The multiplication trap#

One common mistake in using the multiplication rule, is to forget that the probability we multiply by is conditional. That is to forget the \(P(B | A)\) part, and just use \(P(B)\).

In our example above, of all cars in the car park — 50% were Toyotas — the car park is popular with taxis. But only 20% of the red cars were Toyotas. It turns out that red is not a popular color with owners of Toyotas.

So then, overall:

\[ P(\text{Toyota}) = 0.5 \]

This is an unconditional probability — it doesn’t take into account (is not conditional on) the color of the car.

A common mistake is to think that this figure — the unconditional probability (here \(P(\text{Toyota}) = 0.5\)) is the probability we want — when we actually need the conditional probability \(P(\text{Toyota} | R)\).

We can only use an unconditional probability in this situation when it the same as the conditional probability, and this would only be true when — in our case — the red and the not-red cars have exactly the same chance of being Toyota. Put mathematically:

\[\begin{split} P(\text{Toyota}) = P(\text{Toyota} | R) \\ \text{ only if } \\ P(\text{Toyota} | R) = P(\text{not Toyota} | R) = P(\text{Toyota}) \end{split}\]

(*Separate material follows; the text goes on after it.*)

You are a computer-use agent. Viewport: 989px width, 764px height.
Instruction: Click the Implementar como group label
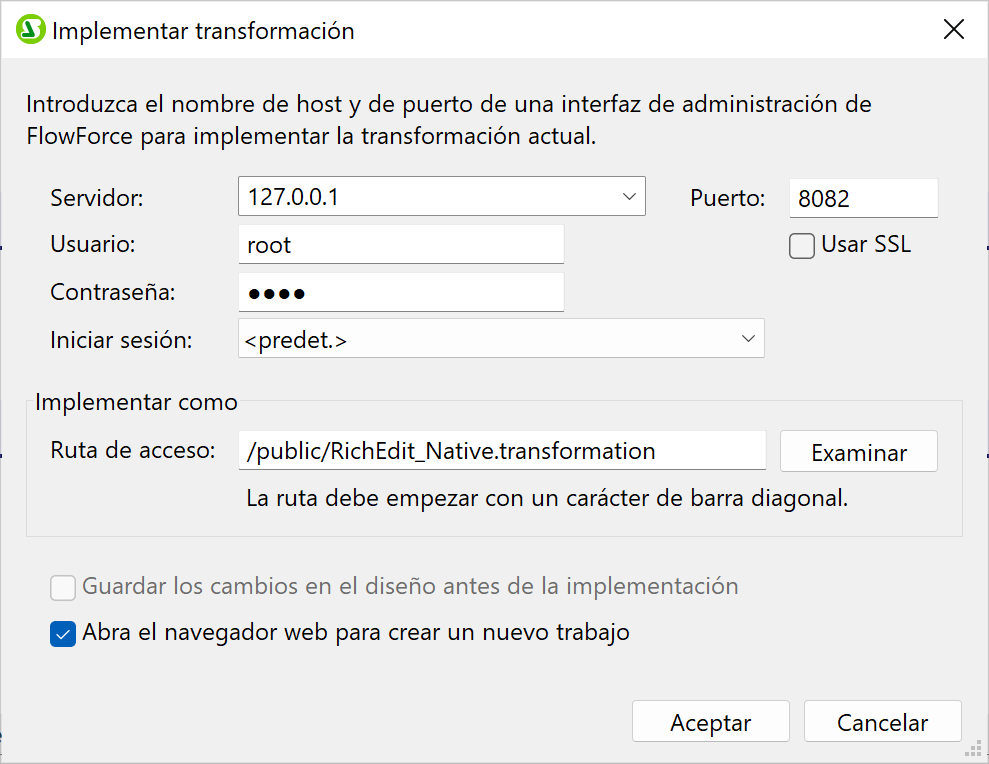point(136,402)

In that special case — where the conditional probability is the same for both red and not red — we say that the chance of getting a Toyota is independent of the red / not red color. And that is not true in our case. In our case:

\[\begin{split} P(\text{Toyota}) = 0.5 \\ P(\text{Toyota} | R) = 0.2 \\ P(\text{Toyota}) \ne P(\text{Toyota} | R) \end{split}\]

Put another way, in our case, the make of the car is not independent of the red / not red color.

The multiplication rule then only applies when multiplying by a conditional probability. Only when the conditional probability happens to be the same as the unconditional probability, can we multiply by the unconditional probability. The conditional and unconditional probabilities are the same when the events of interest are independent. In fact that is what independent means, in terms of probability.

A last refinement of notation#

We can now refine our addition rule above, by putting our mutually exclusive rule more formally.

Remember we said that:

\[ P(A \text{ or } B) = P(A) + P(B) \]

when \(A\) and \(B\) are mutually exclusive. We can now write that mutually exclusive rule as:

\[ P(A \text{ and } B) = 0 \]

(\(A\) and \(B\) never occur together).